Communication Protocol in an Embedded System

Embedded System is an electronic system/device that employs both hardware and software. A processor or the controller takes input from the physical world peripherals like sensors, actuators, etc., processes the same through appropriate software, and provides the desired output.

In this case, the components have to communicate with each other to provide the output. Each communicating entity should agree to some protocol to exchange information. Many different protocols are available for embedded systems and are deployed depending upon the application area.

In general, communication protocols are associated with a physical layer describing the signals incorporated, signal strength, handshaking mechanism, bus arbitration, device addressing, wired or wireless, data lines, etc.

The processes such as system configuration, selection of baud rate, and transmitting & receiving data are associated with the application layer.

Some important BUS protocol are:- SPI, I2C, USB, UART, CAN, Ethernet.

SPI:-  4-wire serial bus, can move data rapidly, handshake with a particular device and stream the data, Master-slave communication, single master mode.

For example; Exchanging data as in an SD card and controllers. For this, we generally use SPI(Serial Peripheral Interface protocol developed by Motorola Corp). They are relatively very fast and have no upper cut-off for data rate. It's commonly used in interfacing SD cards and some LCD modules. Some commonly available accelerometers and sensors are interfaced through SPI.

I2C:- 2-wire signals: clock and data, EEPROM control byte now talks with EEPROM and stream data supports multiple masters, talk node to node.

For example; Real-time clocks that display the current date and time one such commonly available IC is DS1307 provides an I2C( Inter integrated circuit protocol - Philips ), Control signals sent from a controller to DS1307 to set the date and time and retrieval of date and time all are set through I2C. Some external EEPROMS which are used to store data also comes with I2C. 

CAN:- limited to the amount of data, one location to another location, quick messages, Many computers talking to each other on one bus- info back and forth, Uses differential signals.
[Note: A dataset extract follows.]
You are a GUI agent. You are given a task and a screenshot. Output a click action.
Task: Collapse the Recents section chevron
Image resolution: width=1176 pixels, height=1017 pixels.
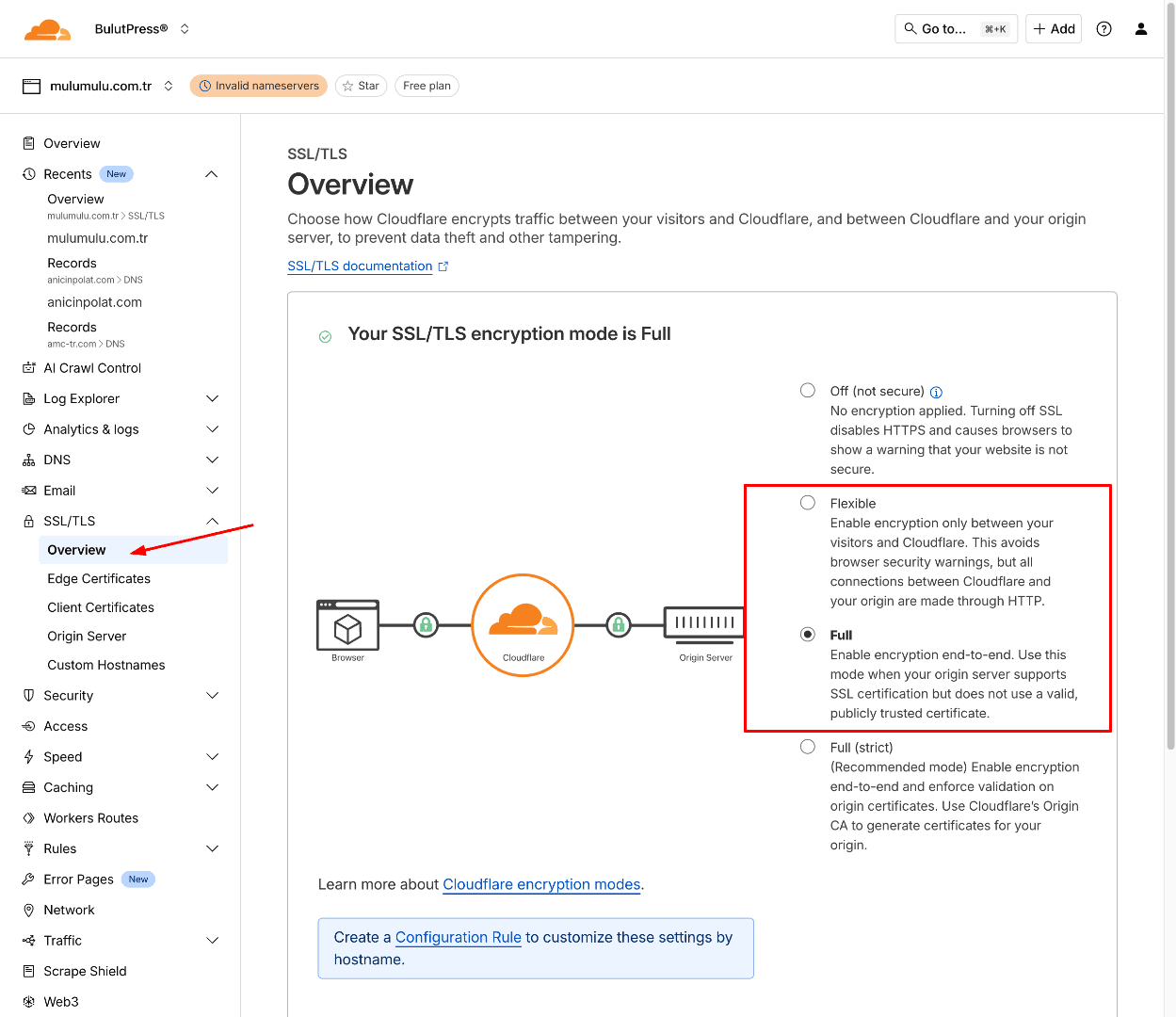tap(212, 174)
The multi-master type system, Broadcast type of bus Any nodes can be a master,  Messaging type system Everyone on a bus can hear, and anybody that is interested can respond, Termination resistor to reduces reflection at end of the bus. Used for a network of controllers usually used in automobiles

Why do we have different communication protocol:

In an embedded system, microcontrollers or processors, various sensors, displays, and finally some memory units (EEPROMS or SD cards ) need to interact with each other, exchange data, and to issue commands. We can do this by wiring up each and every component with a dedicated set of duplex lines( analogous to a mesh topology).

That would increase the number of pins required to a very large number. The solution is to use shared wires connected to each device and only one device can use these data lines at a time (bus topology).
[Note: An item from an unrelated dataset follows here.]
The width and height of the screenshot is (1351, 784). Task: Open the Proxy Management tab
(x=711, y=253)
Image source: http://howtomechatronics.com/tutorials/arduino/how-i2c-communication-works-and-how-to-use-it-with-arduino/


This poses a new problem. Who will use the bus first, What if two devices attempt to access the data at the same time? How will we address a particular device? How can we ask others to wait? That's where different communication protocols come in.

You can think of them as a set of rules defining the following:

  • How can I address(select) a particular device?
  • What is the maximum and minimum data rate possible through this bus?
  • What should be signalling scheme( like +5 for to represent a bit one and 0 volt to represent a bit zero eg. NRZ , bipolar, Manchester encoding)?
  • Is it possible to have more than one master node?
  • What are the control signals. Is it synchronous or Asynchronous, clock rate?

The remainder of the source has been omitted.